Questo sebbene il 52,76% dei medici affermi di impostare la terapia antalgica con oppioidi più frequentemente, a seguito delle recenti semplificazioni nella prescrizione di questi farmaci, e che quasi il 49% dichiari di seguire le Linee Guida internazionali, in realtà il 52,74% degli intervistati non effettua di prassi nei pazienti una misurazione dell’intensità del dolore, né per impostare la terapia, né per verificarne l’efficacia, determinando così una mancata appropriatezza terapeutica. Per quanto riguarda, ad esempio, il trattamento del dolore cronico moderato, in circa il 64% dei casi vengono impiegati oppioidi deboli - da soli (22,7%) o in associazione (41,26%) - FANS (27,10%) e paracetamolo (7,6%), contro solo l’1,34% del campione, che ricorre agli oppioidi forti.

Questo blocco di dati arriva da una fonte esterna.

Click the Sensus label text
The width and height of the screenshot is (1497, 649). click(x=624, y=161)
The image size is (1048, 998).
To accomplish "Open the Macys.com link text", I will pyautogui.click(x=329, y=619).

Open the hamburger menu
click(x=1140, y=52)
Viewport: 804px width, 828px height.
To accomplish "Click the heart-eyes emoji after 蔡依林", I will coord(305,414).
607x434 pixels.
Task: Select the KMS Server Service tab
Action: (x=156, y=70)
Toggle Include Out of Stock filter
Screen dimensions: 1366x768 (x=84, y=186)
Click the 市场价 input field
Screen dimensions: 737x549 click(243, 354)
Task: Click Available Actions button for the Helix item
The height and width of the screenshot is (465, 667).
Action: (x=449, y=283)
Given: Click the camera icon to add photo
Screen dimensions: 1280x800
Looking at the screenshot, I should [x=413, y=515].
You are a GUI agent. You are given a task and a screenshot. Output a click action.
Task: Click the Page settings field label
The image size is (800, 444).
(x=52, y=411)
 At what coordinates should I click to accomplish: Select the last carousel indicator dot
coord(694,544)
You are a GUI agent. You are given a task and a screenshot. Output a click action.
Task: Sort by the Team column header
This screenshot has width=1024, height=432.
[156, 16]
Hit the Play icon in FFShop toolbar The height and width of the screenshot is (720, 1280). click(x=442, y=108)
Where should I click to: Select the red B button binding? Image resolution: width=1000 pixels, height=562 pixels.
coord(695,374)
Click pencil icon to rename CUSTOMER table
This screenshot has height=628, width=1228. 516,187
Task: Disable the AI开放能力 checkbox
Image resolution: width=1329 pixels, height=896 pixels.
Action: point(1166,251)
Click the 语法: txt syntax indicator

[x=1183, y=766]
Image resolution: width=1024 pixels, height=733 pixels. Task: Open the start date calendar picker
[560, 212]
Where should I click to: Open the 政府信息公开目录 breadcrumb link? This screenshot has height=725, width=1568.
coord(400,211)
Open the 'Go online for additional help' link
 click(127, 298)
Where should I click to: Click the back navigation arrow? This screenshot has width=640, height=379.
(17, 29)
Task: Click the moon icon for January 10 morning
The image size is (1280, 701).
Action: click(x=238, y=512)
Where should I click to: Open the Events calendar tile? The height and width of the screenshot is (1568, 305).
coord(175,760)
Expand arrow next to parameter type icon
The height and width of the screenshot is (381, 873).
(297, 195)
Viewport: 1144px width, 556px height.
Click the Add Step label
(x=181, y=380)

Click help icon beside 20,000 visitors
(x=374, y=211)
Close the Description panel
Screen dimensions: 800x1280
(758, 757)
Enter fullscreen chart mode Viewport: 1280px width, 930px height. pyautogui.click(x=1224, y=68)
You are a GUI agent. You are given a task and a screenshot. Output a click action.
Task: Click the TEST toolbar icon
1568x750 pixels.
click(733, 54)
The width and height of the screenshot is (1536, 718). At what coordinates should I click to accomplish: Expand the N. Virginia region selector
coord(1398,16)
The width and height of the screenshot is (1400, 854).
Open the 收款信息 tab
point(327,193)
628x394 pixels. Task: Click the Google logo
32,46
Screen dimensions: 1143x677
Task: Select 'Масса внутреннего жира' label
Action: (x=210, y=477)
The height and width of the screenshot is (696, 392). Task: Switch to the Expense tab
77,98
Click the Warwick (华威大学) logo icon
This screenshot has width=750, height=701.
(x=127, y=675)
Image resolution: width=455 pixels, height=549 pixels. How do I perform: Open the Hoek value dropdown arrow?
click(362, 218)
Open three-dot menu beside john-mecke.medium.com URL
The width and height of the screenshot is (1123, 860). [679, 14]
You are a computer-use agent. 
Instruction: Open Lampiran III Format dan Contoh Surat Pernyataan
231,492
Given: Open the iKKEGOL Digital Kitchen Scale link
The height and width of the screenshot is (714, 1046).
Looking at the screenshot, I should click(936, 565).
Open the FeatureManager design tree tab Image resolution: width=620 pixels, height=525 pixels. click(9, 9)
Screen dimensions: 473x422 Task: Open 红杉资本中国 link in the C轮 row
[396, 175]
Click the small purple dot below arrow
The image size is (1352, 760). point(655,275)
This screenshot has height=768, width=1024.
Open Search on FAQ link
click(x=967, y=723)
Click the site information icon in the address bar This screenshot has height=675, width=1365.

La situazione non migliora di molto per quanto concerne il trattamento del dolore severo: se, da un lato, il 64% dei medici afferma di impiegare oppioidi forti,- da soli (46,6%) o in associazione (17,4%) - analizzando il tipo di terapia che viene adottata per curare il dolore cronico non oncologico, si scopre che nell’80% dei casi questi farmaci sono impiegati in maniera non corretta. Il 28% dei medici, infatti, utilizza oppioidi transdermici - contravvenendo alle Linee Guida, che indicano le formulazioni orali come via di somministrazione di prima scelta - mentre più del 50% usa oppioidi forti, come l’ossicodone coniugato a paracetamolo, che ha un’indicazione per il trattamento di dolore acuto e non cronico. Questa tipologia di farmaco in associazione diminuisce significativamente la compliance del paziente, a causa delle sue molteplici somministrazioni giornaliere, e limita il dosaggio del farmaco stesso, per via del paracetamolo presente a dosi fisse.
“Dalla ricerca emergono ancora diverse resistenze all’impiego di oppioidi – spiega Fiorenzo Corti, segretariodella Fimmg Lombardia - dovute in parte a retaggi culturali, in parte a una scarsa formazione della classe medica, che ancora circoscrive l’uso di questi farmaci quasi esclusivamente al trattamento del dolore cronico di natura oncologica. Ci auguriamo che la recente approvazione di una legge in materia possa definitivamente abbattere timori ingiustificati e vecchi pregiudizi, anche attraverso opportuni percorsi formativi rivolti ai medici di famiglia, che di fatto rappresentano sul territorio il primo interlocutore del paziente con dolore”.
“I dati raccolti dimostrano come ancora oggi tanto ci sia da fare in termini di formazione”, aggiunge Marco Filippini, del Centro Studi Mundipharma. “L’eccessivo uso delle formulazioni transdermiche a scapito di quelle orali, difatti, è il più chiaro indicatore. Guardando al futuro, auspichiamo una collaborazione con Fimmg per divulgare un corretto approccio alla terapia del dolore”.